:: Data for processing ::

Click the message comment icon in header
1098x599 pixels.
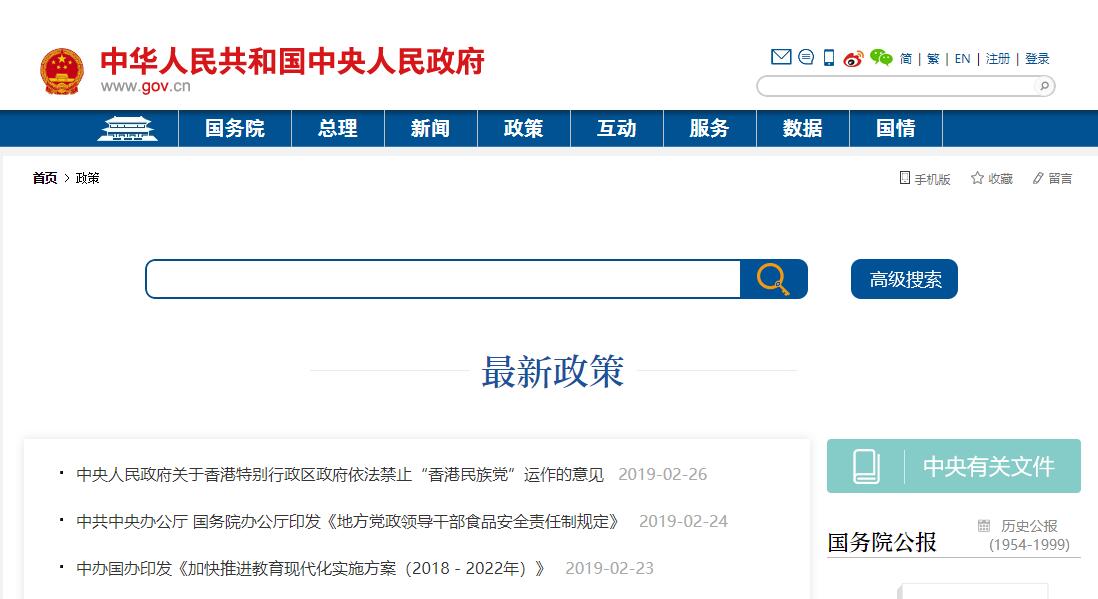[805, 57]
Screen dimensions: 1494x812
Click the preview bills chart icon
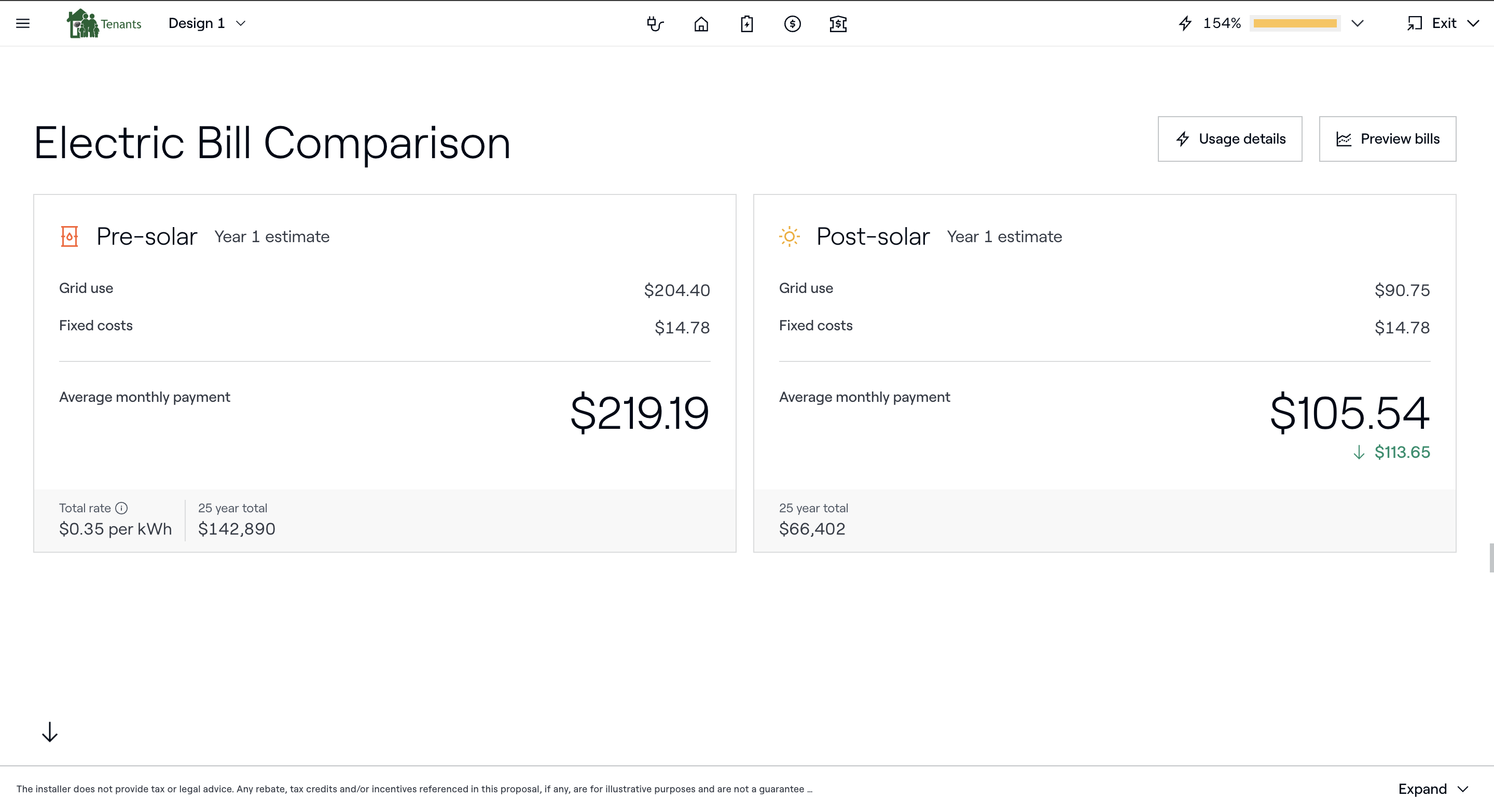coord(1344,139)
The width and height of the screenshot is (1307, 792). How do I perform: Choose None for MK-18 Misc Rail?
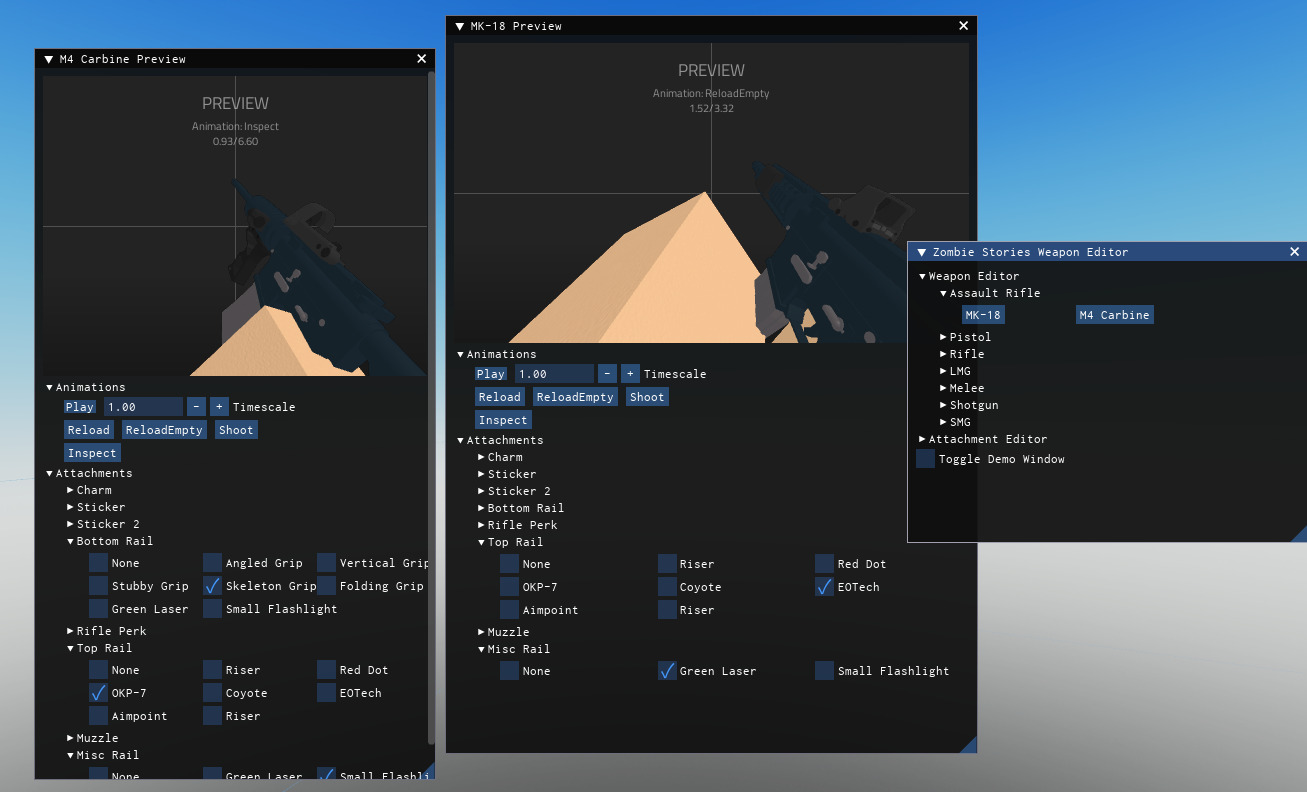509,671
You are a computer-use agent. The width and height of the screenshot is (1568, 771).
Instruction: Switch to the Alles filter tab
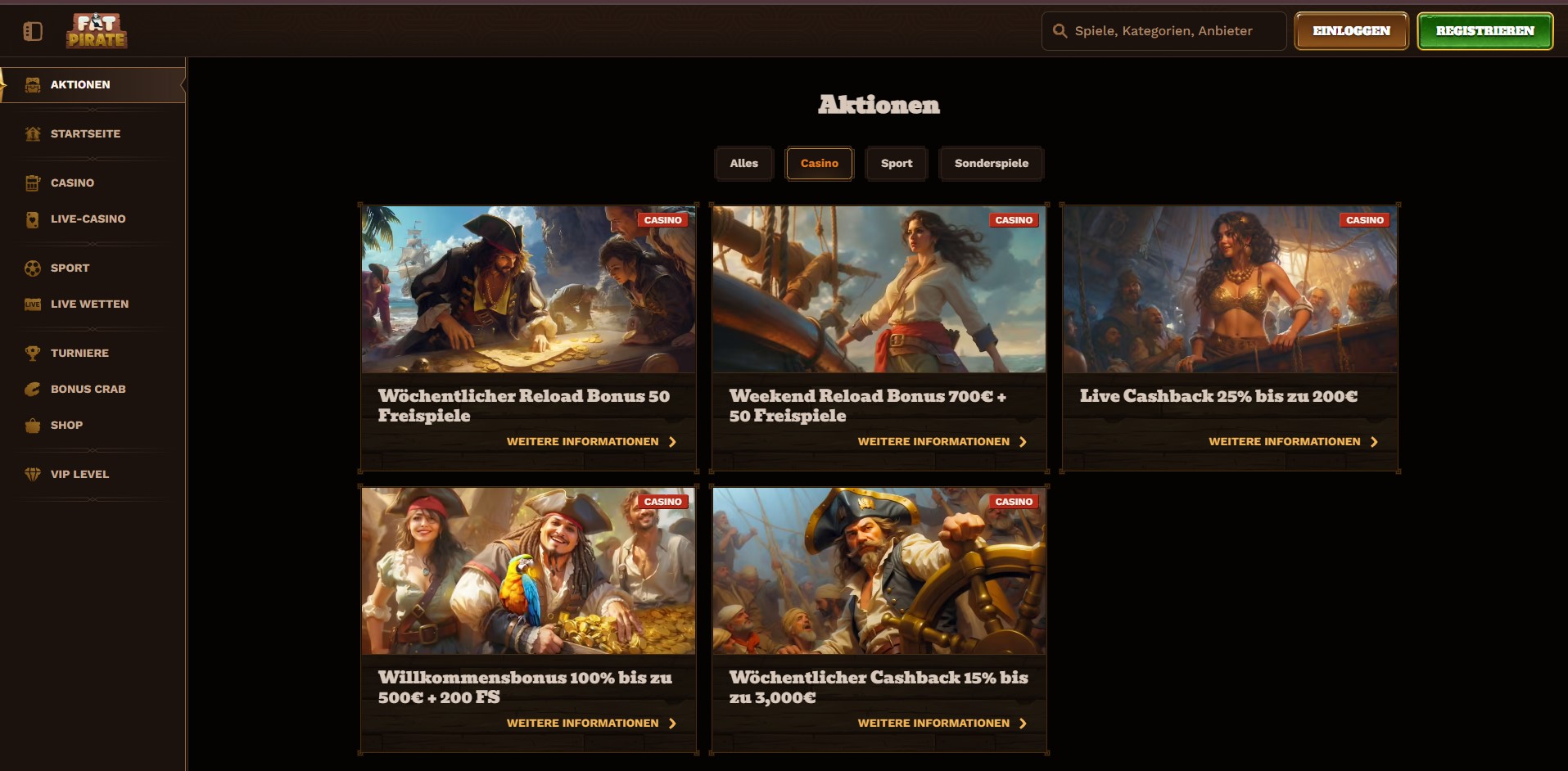[x=743, y=164]
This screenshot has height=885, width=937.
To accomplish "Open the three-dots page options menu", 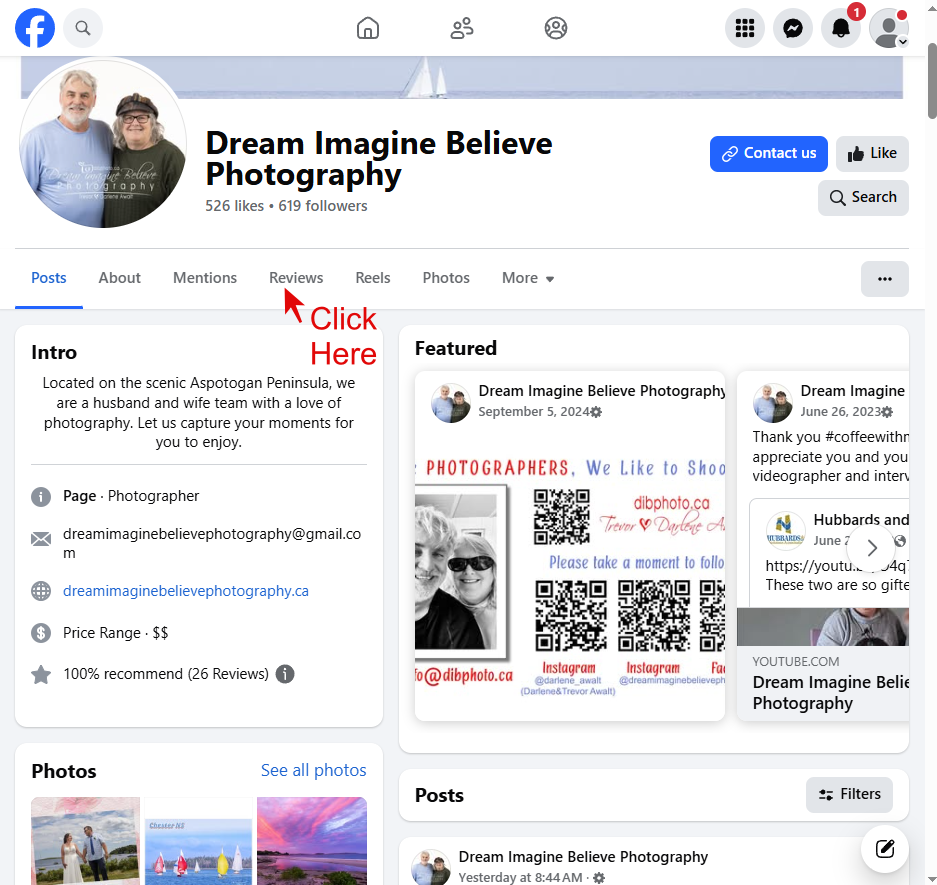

:::

Problem requirements: Each record must appear again exactly as written above, without its pictures.

Result of this task:
Click the message comment icon in header
1098x599 pixels.
[805, 57]
Screen dimensions: 1494x812
Click the preview bills chart icon
coord(1344,139)
The width and height of the screenshot is (1307, 792). How do I perform: Choose None for MK-18 Misc Rail?
509,671
You are a computer-use agent. The width and height of the screenshot is (1568, 771).
Instruction: Switch to the Alles filter tab
[x=743, y=164]
This screenshot has height=885, width=937.
To accomplish "Open the three-dots page options menu", 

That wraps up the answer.